Like legacy filter drivers, minifilter drivers attach in a particular order. However, the order of attachment is determined by a unique identifier called an altitude. The attachment of a minifilter driver at a particular altitude on a particular volume is called an instance of the minifilter driver.
A minifilter driver's altitude ensures that the instance of the minifilter driver is always loaded at the appropriate location relative to other minifilter driver instances, and it determines the order in which the filter manager calls the minifilter driver to handle I/O. Altitudes are allocated and managed by Microsoft.
The following figure shows a simplified I/O stack with the filter manager and three minifilter drivers.
Diagram illustrating a simplified I/O stack with the filter manager and three minifilter drivers
A minifilter driver can filter IRP-based I/O operations as well as fast I/O and file system filter (FSFilter) callback operations. For each of the I/O operations it chooses to filter, a minifilter driver can register a preoperation callback routine, a postoperation callback routine, or both. When handling an I/O operation, the filter manager calls the appropriate callback routine for each minifilter driver that registered for that operation. When that callback routine returns, the filter manager calls the appropriate callback routine for the next minifilter driver that registered for the operation.
For example, assuming all three minifilter drivers in the above figure registered for the same I/O operation, the filter manager would call their preoperation callback routines in order of altitude from highest to lowest (A, B, C), then forward the I/O request to the next-lower driver for further processing.
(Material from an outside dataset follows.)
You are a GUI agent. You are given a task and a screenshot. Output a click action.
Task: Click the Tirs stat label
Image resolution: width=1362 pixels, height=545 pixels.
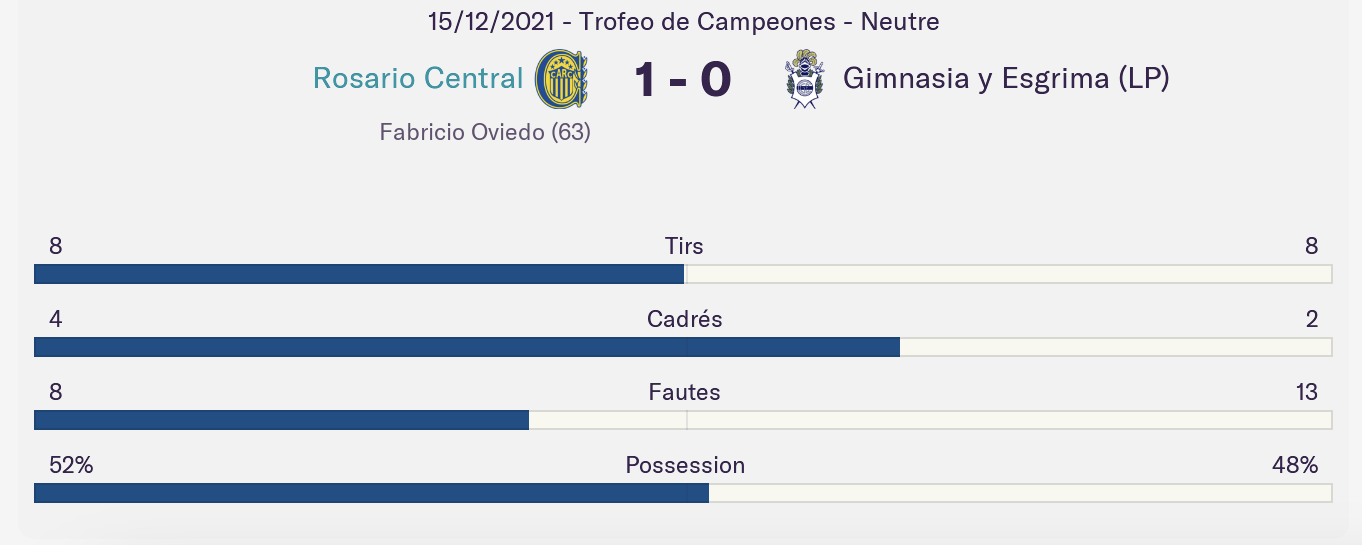coord(684,246)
When the filter manager receives the I/O request for completion, it calls each minifilter driver's postoperation callback routines in reverse order, from lowest to highest (C, B, A).
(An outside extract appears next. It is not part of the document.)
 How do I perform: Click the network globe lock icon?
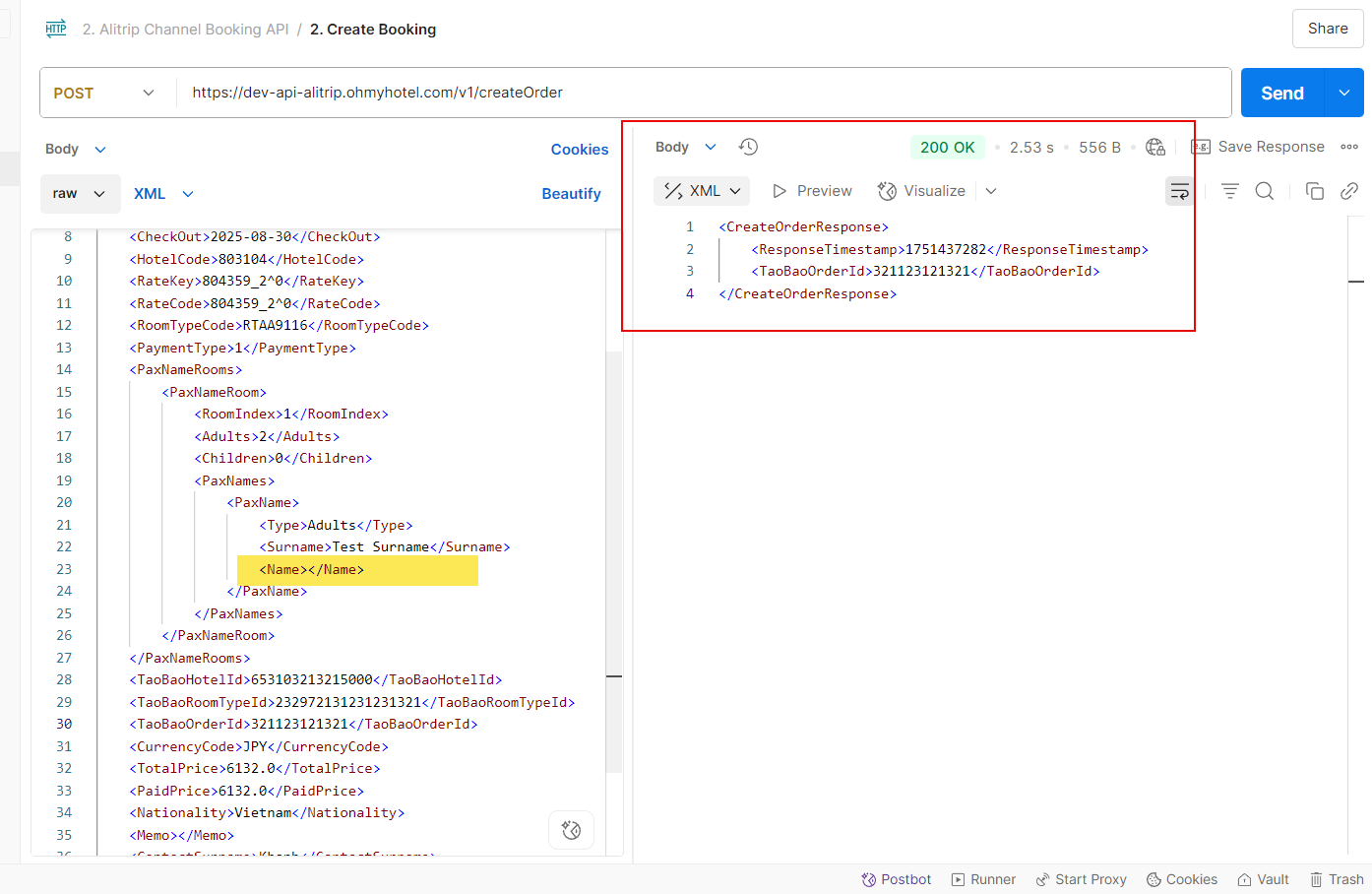tap(1155, 147)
For interoperability with legacy filter drivers, the filter manager can attach filter device objects to a file system I/O stack in more than one location. Each of the filter manager's filter device objects is called a frame. From the perspective of a legacy filter driver, each filter manager frame is just another legacy filter driver.
Each filter manager frame represents a range of altitudes. The filter manager can adjust an existing frame or create a new frame to allow minifilter drivers to attach at the correct location.
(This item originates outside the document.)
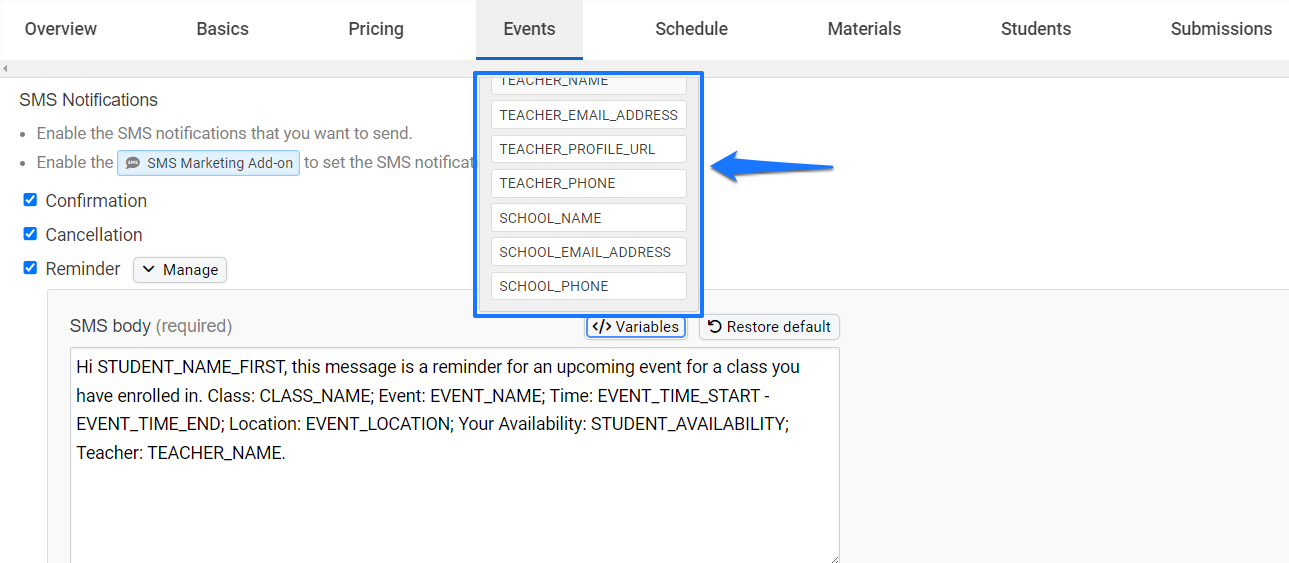Click Restore default with undo icon

coord(769,327)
The filter manager cannot attach a minifilter between two attached legacy filters unless there is already a filter manager frame between them. If a minifilter is intended to be attached above a legacy filter, it can be attached below it, depending on the existence of a second attached legacy filter. A minifilter intended to be attached below a legacy filter could, instead, be attached above that legacy filter.
Important Always verify interoperability of legacy filters with minifilters or consider replacing legacy filters with minifilters. For more information, see Guidelines for Porting Legacy Filter Drivers.
If a minifilter driver is unloaded and reloaded, it is reloaded at the same altitude in the same frame from which it was unloaded.
The following figure shows a simplified I/O stack with a two filter manager frames, minifilter driver instances, and a legacy filter driver.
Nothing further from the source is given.